Issues of residential mortgage-backed securities (RMBS) total A$67 billion (38.7 billion pounds), with A$12 billion sold so far this year. Offshore investors have been big buyers, with Japanese to the fore, having previously shown little appetite.

The strong demand has come in the midst of a property boom that has seen Sydney and Melbourne home prices double since 2009, prompting regulators, the central bank and the International Monetary Fund to issue warnings over a potential market bubble.

While a surge in securitised debt and property boom might raise parallels with the U.S. subprime crisis that led to the 2008-2009 global financial meltdown, investors say they are getting far better regulatory protection in Australia than they had in the United States back then.

John Sorrell, head of credit at Nikko Asset Management in Sydney, said there would have to be a catastrophic situation in Australia to see losses on triple A rated RMBS.

"You'd have to have a 30-40 percent house price drop and half of the borrowers in the RMBS pools defaulting. I don't see that happening," he said.

TRACK HISTORY

There has never been an Australian RMBS default, and investors are also encouraged by credit rating agencies' vigilance.

Because of the growing risk of a sharp correction in property prices, Standard & Poor's cut the credit rating on Monday for 23 Australian small lenders, none of which had triple-A status.

Only a fraction of home loans are securitised and around 2 percent of Australian RMBS are in arrears by 30 days, well below Spain's 6 percent and Italy's 5 percent.

"We've done a lot of analysis on the potential downside risk, but we think it is a securitisation market with a long history," an investor in Tokyo, who requested anonymity, said of Australia.

"Even if a crisis happened of the magnitude of the Lehman Brothers shock we would not expect a loss there."

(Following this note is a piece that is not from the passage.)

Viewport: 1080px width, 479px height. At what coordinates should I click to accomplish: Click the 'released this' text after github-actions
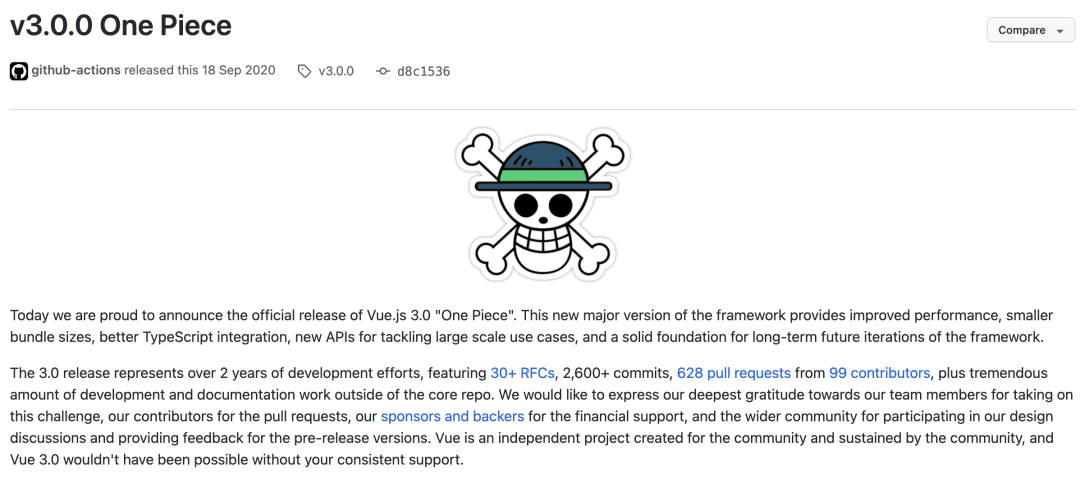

A major difference between the United States and Australia is the legal framework. Investors in Australia have full loan recourse, meaning a homeowner defaulting on his debt obligations cannot walk away, and investors have a far better chance of recovering money.

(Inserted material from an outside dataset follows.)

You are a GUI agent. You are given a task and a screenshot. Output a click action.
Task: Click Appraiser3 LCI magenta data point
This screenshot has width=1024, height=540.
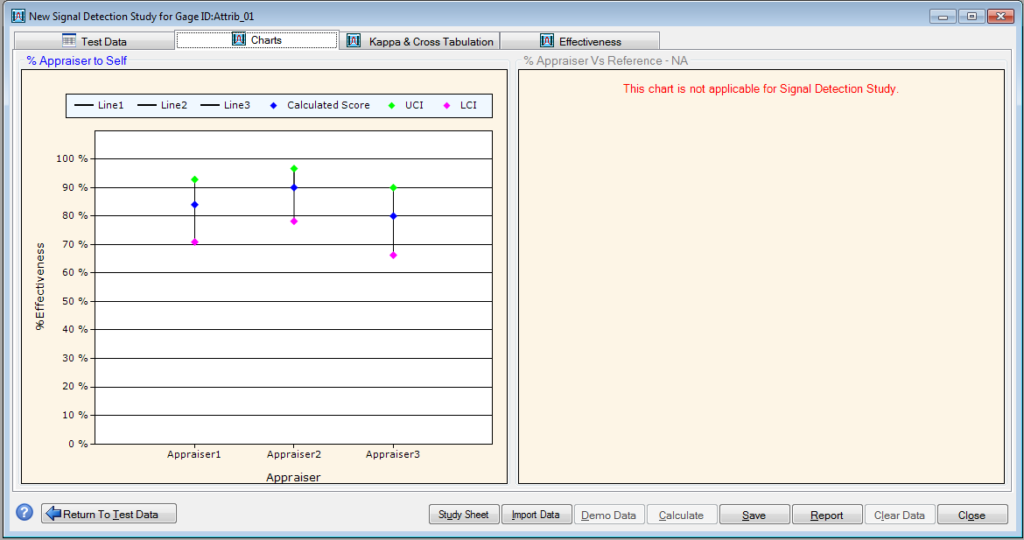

"Australia is a well regulated market" said Tim Ledingham, treasurer at Bank of Queensland, which sold A$120 million of RMBS to Japanese accounts earlier this year.

Offshore buying now absorbs as much as half of certain Australian bond offers, according to Will Mortimer, head of securitised products at Citibank Australia, and while demand from Europe, the U.S. and Asia has been growing, Japan is the clear stand out.

"We've seen the biggest increase coming from Japan," said James Austin, chief financial officer of FirstMac. The Brisbane-based non-bank lender sold a large RMBS issue earlier this year.

Around 10 Japanese investors - banks, life insurers and financial service companies - were actively looking at buying into FirstMac's securitisation programme, Austin said.

Industry players said a Japanese institution recently bought a A$1.5 billion parcel in an Australian RMBS offer.

With near zero or even negative yields paid by Japanese government bonds, it is unsurprising that returns of 2.5 percent to 3 percent paid by triple A Australian RMBS are drawing interest from Japan.

Returns for single A rated parcels can exceed 5 percent.